While one of Manchester United’s Portuguese magnificos dominated the post-match fallout of Saturday’s 1-1 draw with Everton by walking straight off the pitch, another swallowed his disappointment at yet more dropped points and fronted up.
Bruno Fernandes has never been shy when it comes to taking responsibility. It is one of the qualities that has impressed those who work with him at United most.
He is a standard bearer, often the first to pick others up on mistakes and shortcomings, hence why he had felt compelled – rightly or wrongly – to apologise for his late penalty miss in the defeat against Aston Villa the previous weekend.
If he was partly to blame for that result, this second successive failure to win a Premier League game at Old Trafford was not on Fernandes, who deftly set up Anthony Martial’s opening goal and played well. Nevertheless, he spoke afterwards and said it how it is.
“We should win this game,” Fernandes insisted. “We should create more chances. We should not concede that kind of goal. It’s not the first time and we have to look at our mistakes and see what we can do.
“We don’t look at the league table at this moment but of course we should have more points,” he added. “We drop points at home and we should not do that. These last two games at home were not good enough in the Premier League. If we want silverware at the end of the season we have to do much better.”
It was about as frank an assessment as anyone at United could be expected to give in public when discussing this increasingly difficult start to the season under Ole Gunnar Solskjaer.
A campaign that was supposed to see Solskjaer and his players take the next and final step of winning a major title is instead following the pattern of seasons past: some good results and performances, some bad results and performances, and rarely any definite sense of progress.
Fernandes, meanwhile, knows where United are at and how far they still have to go a little bit better than most.

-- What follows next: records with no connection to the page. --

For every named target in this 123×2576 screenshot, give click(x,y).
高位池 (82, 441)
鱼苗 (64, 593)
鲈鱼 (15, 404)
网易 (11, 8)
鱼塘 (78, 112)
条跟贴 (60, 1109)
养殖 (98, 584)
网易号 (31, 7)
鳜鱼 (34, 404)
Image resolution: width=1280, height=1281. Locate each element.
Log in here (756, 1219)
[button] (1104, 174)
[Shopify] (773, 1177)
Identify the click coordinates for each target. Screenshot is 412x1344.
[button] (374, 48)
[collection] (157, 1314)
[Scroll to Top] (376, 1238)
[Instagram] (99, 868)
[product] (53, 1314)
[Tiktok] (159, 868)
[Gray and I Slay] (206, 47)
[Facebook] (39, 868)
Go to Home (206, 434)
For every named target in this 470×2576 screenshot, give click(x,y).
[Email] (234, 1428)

It was his arrival, after all, that lifted Solskjaer’s Old Trafford reign out of the stale, unimaginative and frankly mediocre play that they were producing midway through his first full season in charge.
United were a predictable side back then, unable to break down any well-drilled and disciplined low block. While playing opponents of a similar calibre suited them and gave Solskjaer’s attack space to run into, coming up against more reactive, less ambitious sides caused problems over and over again.
Fernandes changed that. Through his do-or-die, attack-oriented use of the ball and eagerness to always play forwards, United began to force their way past previously troublesome opponents.
If there is one player responsible for elevating United to their current status as title hopefuls, it is him. Without him, you wonder whether they would be in that conversation at all. United do not wish to be mere contenders, though, which was made abundantly clear by the backing that Solskjaer received this summer.
All of United’s three major summer signings have the potential to be transformational players. Jadon Sancho is a supreme talent and, after a slow start to life at Old Trafford, his cameo appearance against Everton was one of Saturday’s few bright spots. Raphael Varane should help to improve the defence, though United are still conceding regularly for now.
Few players raise expectation levels as high as Cristiano Ronaldo does, though, and part of the reasoning behind his return was to make another leap, as what happened after Fernandes’ arrival.
Yet whereas Fernandes’ early United performances almost immediately relieved the pressure on Solskjaer, Ronaldo’s presence only seems to pile it on, regardless of how well he plays.
Even leaving aside the debate over whether Ronaldo improves United as a team, there is other Cristiano-related baggage for Solskjaer to handle. For example, the question of how much he plays and whether or not he is rotated will be live issues for the duration of his two-year contract.
Then there are incidents like at full time on Saturday, with Ronaldo’s reaction to the result. Gary Neville, a former team-mate of both, was not impressed.
“I can’t say I like it,” he said this weekend. “Is Cristiano annoyed as hell when the team don’t win? Of course. We know those things, he doesn’t have to prove that, but he walked off the pitch muttering to himself which in some ways leaves questions in the air… and it can only come back to the manager.”
Neville was right. It was unnecessary and not an especially good look. At least a compatriot of Ronaldo’s fared better, giving an honest and accurate appraisal of United’s problems and appealing to solve them as a collective.
That on its own will not be enough to put United right but it is at least a start, and more productive than walking straight off the pitch.